Tally the lines of the entries below that contain the word "Task". Give only the number.

- - - - - - -

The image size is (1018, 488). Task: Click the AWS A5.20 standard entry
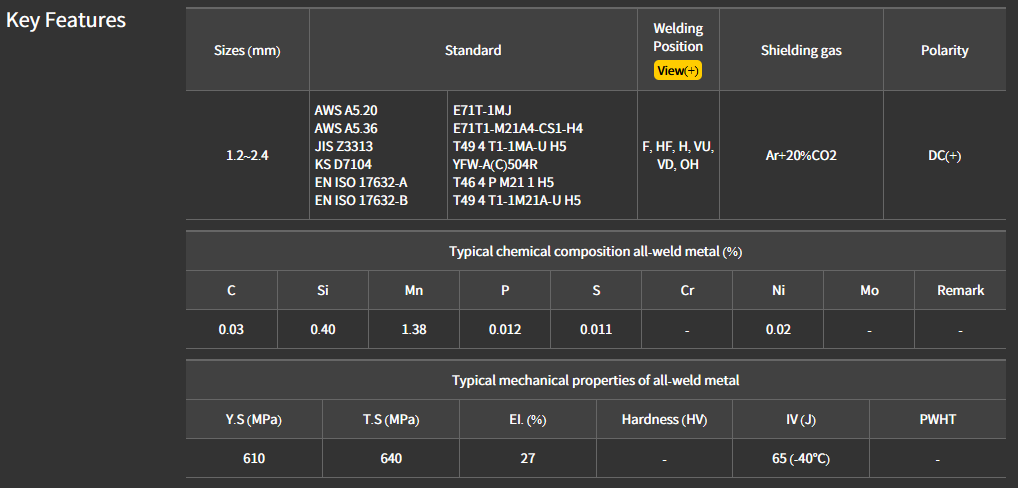(346, 110)
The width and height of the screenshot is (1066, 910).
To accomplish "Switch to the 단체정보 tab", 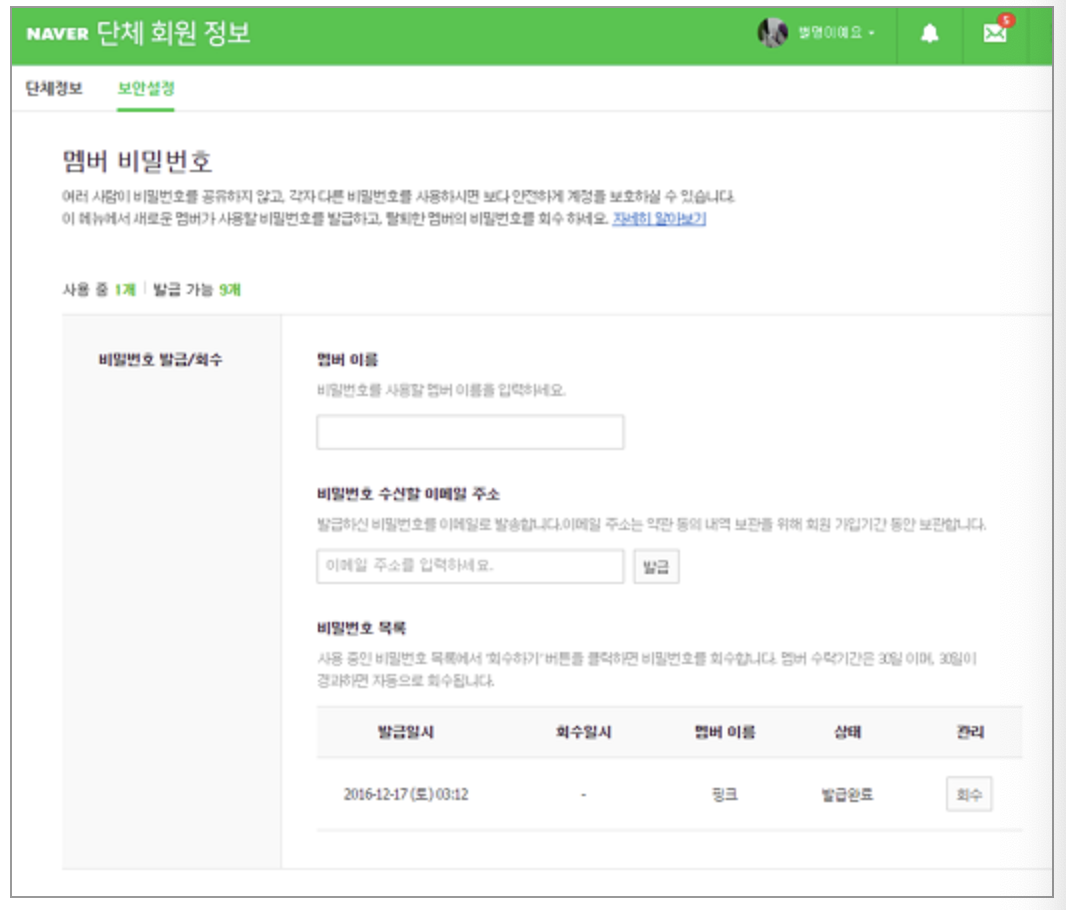I will (x=54, y=88).
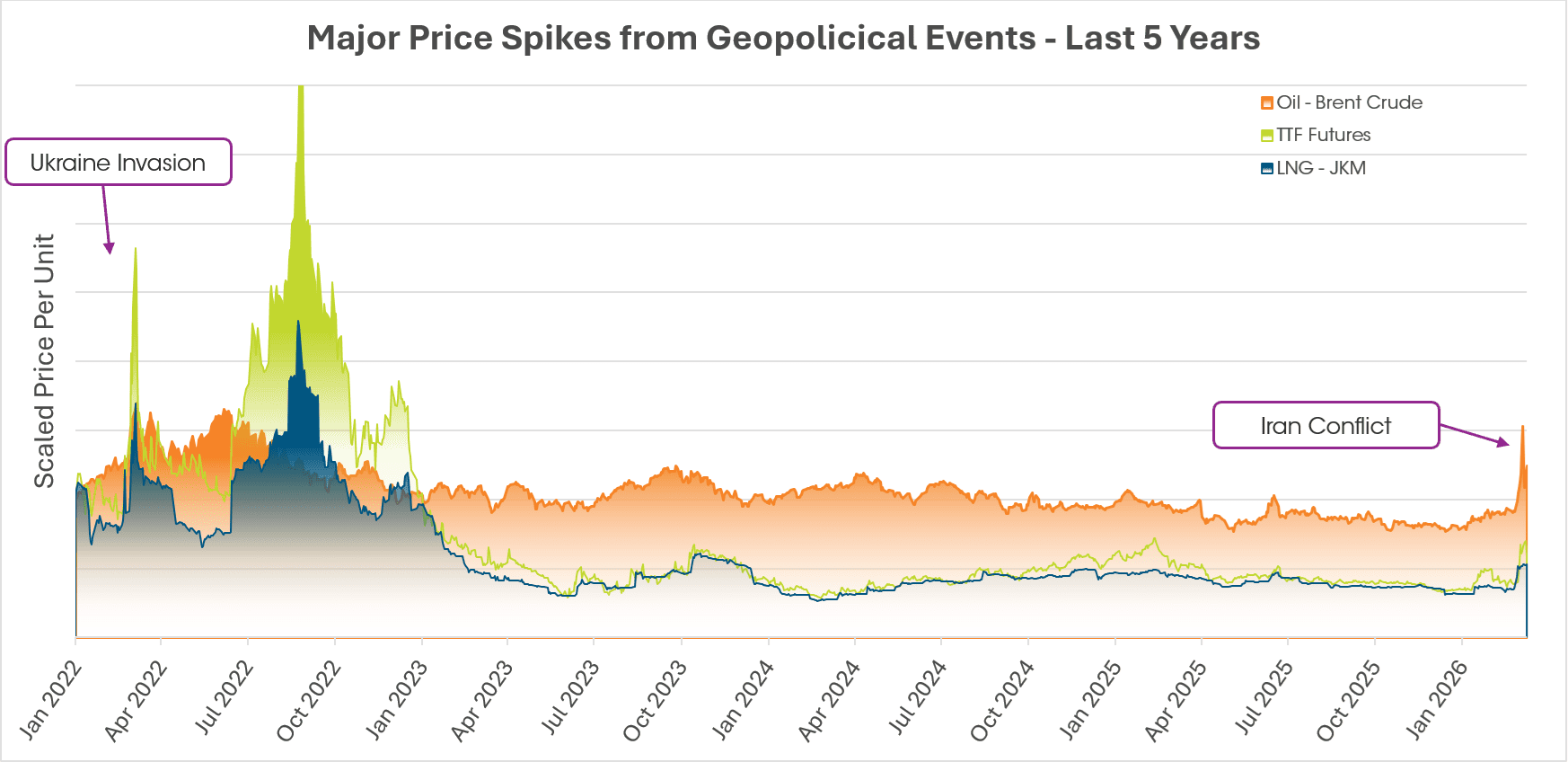
Task: Click the Apr 2025 axis label
Action: pyautogui.click(x=1176, y=702)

- - - - - - -

**Exercise result:**
2